Background: Survival rates after resection of pancreatic adenocarcinoma are poor; however, several tumor-related prognostic factors have been identified. There is increasing evidence that additional patient-related prognostic factors, such as ongoing systemic inflammatory response, are associated with poor outcomes in patients with common solid tumors. The purpose of this study was to evaluate the prognostic significance of the modified glasgow prognostic score (mGPS) in resected pancreatic ductal adenocarcinoma.
Methods: Data were collected from 101 patients who had undergone pancreatic resection for ductal adenocarcinoma.
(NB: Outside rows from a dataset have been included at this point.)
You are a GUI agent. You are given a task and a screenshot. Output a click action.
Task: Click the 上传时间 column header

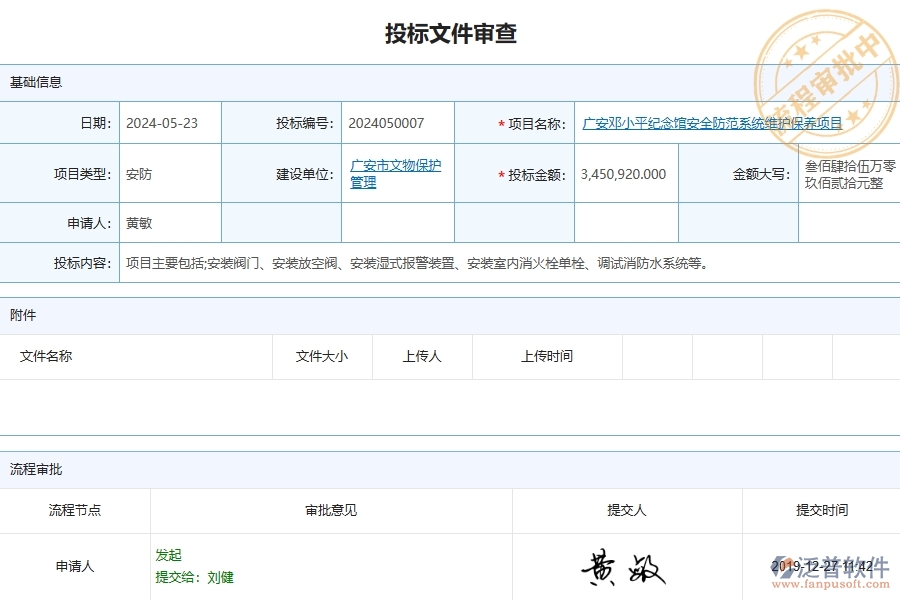coord(546,356)
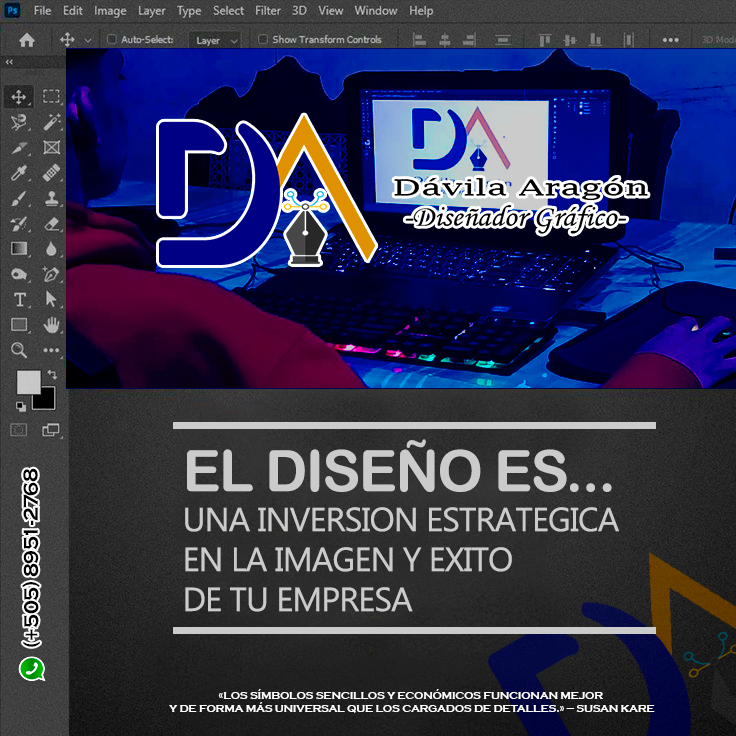Open the Layer dropdown in options bar
Image resolution: width=736 pixels, height=736 pixels.
coord(215,41)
Tumor and host factors were analyzed by Kaplan-Meier and Cox proportional hazard models to evaluate their potential prognostic effects.
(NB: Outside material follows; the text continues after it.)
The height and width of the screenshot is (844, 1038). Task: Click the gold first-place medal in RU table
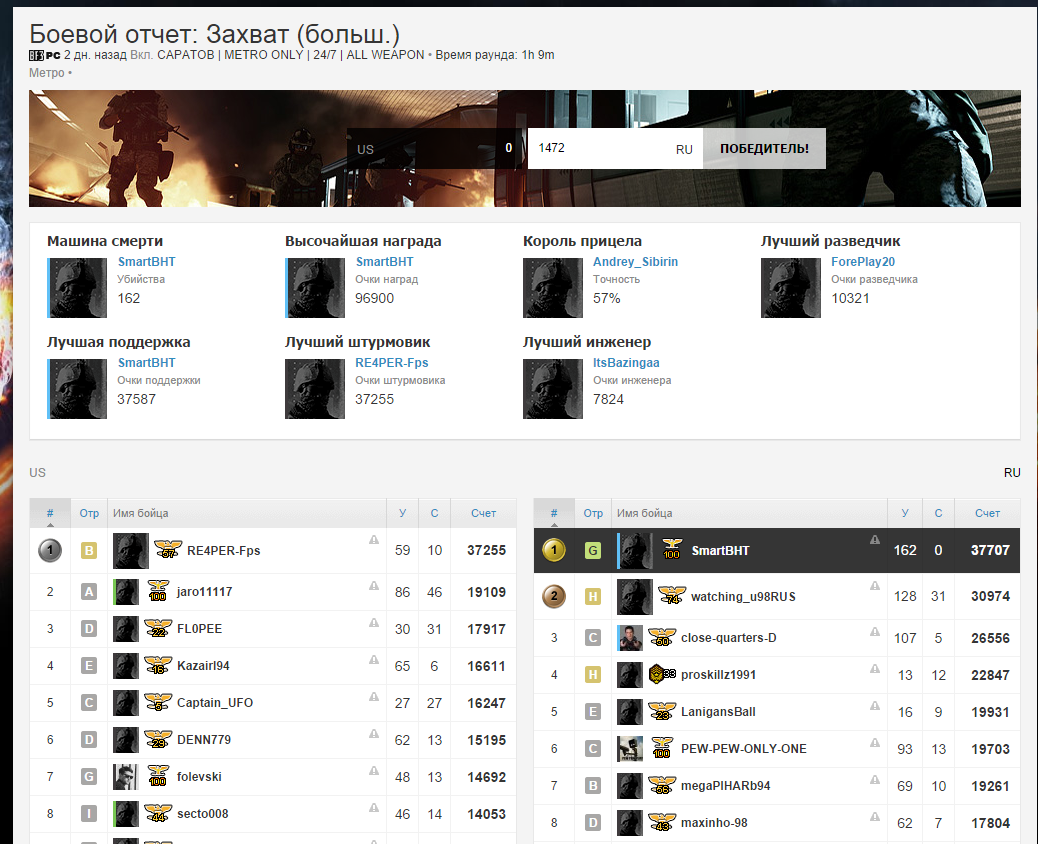click(x=553, y=550)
Results: An elevated mGPS was associated with lower overall survival rate after pancreatic resection. The median actuarial survival rate for patients with an mGPS of 0, 1, or 2 was 37.2, 11.5, and 7.3, respectively (p = 0.0001). The Cox proportional hazards model, including all the parameters statistically significant at univariate analysis, demonstrated that mGPS, lymph node ratio (LNR), and positive resection margins were independent negative prognostic factors
Conclusions: Margin involvement, LNR, and the preoperative mGPS were identified as independent predictors of survival in patients undergoing potentially curative pancreatic resection. Based on the present results and existing validation literature, the mGPS should be included in the routine assessment of patients with pancreatic cancer to better stratify patients for entry into therapeutic trials.